He was scheduled for a second transfusion on Dec. 19, but the hospital staff was too busy and forgot. They forgot him the next day, and the day after, and every day after that. It was not until Jan. 5 that a nurse discovered the expiration date on a second bag of blood allocated to Mabayag days before. The date was Jan. 4.
During his entire stay at Negros Regional Hospital, Mabayag received only a constant stream of intravenous dextrose solution, even after he was well enough to eat and swallow medicine.
On Jan. 9, still ill, scarred and angry, Mabayag finally asked a visiting team of independent health-care workers why he was in the hospital if the hospital was not caring for him.

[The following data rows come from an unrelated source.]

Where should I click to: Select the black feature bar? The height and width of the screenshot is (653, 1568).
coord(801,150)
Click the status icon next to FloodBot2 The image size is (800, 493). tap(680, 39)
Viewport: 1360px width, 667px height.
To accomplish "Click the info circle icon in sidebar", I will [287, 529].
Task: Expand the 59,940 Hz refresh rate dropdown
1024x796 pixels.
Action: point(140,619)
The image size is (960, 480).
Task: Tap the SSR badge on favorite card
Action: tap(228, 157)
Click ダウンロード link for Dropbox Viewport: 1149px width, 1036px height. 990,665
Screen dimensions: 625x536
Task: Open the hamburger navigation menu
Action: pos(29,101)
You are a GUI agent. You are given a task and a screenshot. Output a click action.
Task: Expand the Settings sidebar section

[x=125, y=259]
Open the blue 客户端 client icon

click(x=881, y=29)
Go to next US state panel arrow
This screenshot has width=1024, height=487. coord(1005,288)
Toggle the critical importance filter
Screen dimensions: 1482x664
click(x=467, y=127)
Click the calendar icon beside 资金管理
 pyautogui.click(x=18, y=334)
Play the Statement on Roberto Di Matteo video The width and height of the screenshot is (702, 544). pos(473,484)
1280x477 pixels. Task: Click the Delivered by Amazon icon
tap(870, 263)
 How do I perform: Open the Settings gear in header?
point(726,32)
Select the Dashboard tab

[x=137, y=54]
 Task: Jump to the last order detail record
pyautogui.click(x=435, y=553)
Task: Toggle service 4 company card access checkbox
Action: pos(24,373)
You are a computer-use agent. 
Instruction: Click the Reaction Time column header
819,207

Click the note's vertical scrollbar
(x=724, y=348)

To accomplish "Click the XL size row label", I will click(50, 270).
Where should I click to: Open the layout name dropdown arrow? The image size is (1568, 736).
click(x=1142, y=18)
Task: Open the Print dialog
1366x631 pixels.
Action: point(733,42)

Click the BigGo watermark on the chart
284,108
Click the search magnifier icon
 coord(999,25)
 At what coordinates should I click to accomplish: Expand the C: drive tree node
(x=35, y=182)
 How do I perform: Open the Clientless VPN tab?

"We told him there was absolutely no reason for him to be in there, and we got him discharged to his village, where we are caring for him when we can," said Dr. Remy Ortaliz, the head of the independent health-care team.
"There are so many cases just like him, not only in Negros but all over the country. There just aren't enough resources in the government to take care of our people."
Ortaliz's group, a volunteer, nonprofit organization, may well be the model for a short-term solution to the nation's health-care crisis.
It is called Concern for Health, and all of its 33 members are upper-class doctors, nurses and concerned women of Negros society who travel at their own expense to the island's most remote villages, where the government has not managed to reach.
The women, whom Bishop Fortich has nicknamed "the Valiant Women," help to treat the sick. They dispense medicine that they buy with their own money, and they survey village elders about local medical needs.
Use Traditional Remedies
"Because they have no access to modern medicine, most of these people are using herbal medicines and acupuncture to treat their sick," Ortaliz said. The so-called primitive medicine actually does work, she said, but the women are trying to deliver modern antibiotics and other drugs for more complex diseases such as tuberculosis, which is endemic in the villages.
But the Concern for Health group, whose members are close friends and relatives of prominent political and business leaders, has also become a powerful lobbying force for the villagers. It was through their pressure, for example, that the district hospital in the town of Himamaylan secured government money to replace its polluted water system.
The group also helped to secure millions of pesos from the government to pay for a major expansion of the regional hospital in Bacolod, and, through its lobbying efforts, helped to direct the Southern California medical team, which brought in 15 tons of donated medicine and equipment, to their provincial medical facilities.
The American team has been able to give immediate help. An American medical technician in the group toured one provincial hospital's dental facilities, where all of the equipment dated back to the 1930s. None of it worked, and the chief dentist said the only service he provides his daily average of 60 patients is to pull out teeth.
The technician spent the next two days repairing much of the equipment, and the dental room was fully operational for the first time in years.
Ortaliz's group also directed the team to the hospital's laboratory, where two of the three spectrometers had been out of order for months, as had the centrifuges and all but one of the microscopes. The team promised to try to find donated equipment in the United States to replace them.
But at one hospital that the team visited in the southern Negros city of Kabankalan, there were also signs of inequity in the Philippine medical-care system and of how politics has played a key role in it for years.
The tiny, 25-bed hospital actually was better equipped than the island's 400-bed regional hospital in Bacolod.
A new, unused X-ray machine sat in a storage room, still in the crate that it had arrived in more than two years ago. The hospital has no space for an X-ray room. The machine came courtesy of a powerful national politician who served under Marcos; the same connection brought the hospital's four microscopes, two of them still sealed in their original bags.
The hospital's head nurse and its medical director both said the equipment will be used when the facility relocates in May to an abandoned resort hotel that it is converting into a hospital with the help of a $100,000 government grant.
Cites Examples of Waste
Health Secretary Bengzon, in his meeting with the American medical team, cited other examples of waste in the health-care system resulting from political deals under Marcos.
Among the most expensive examples overall, Bengzon said, has been a virtual monopoly on the supply of intravenous bottles, solutions and a wide variety of drugs that was signed with two private, multinational corporations during the Marcos years.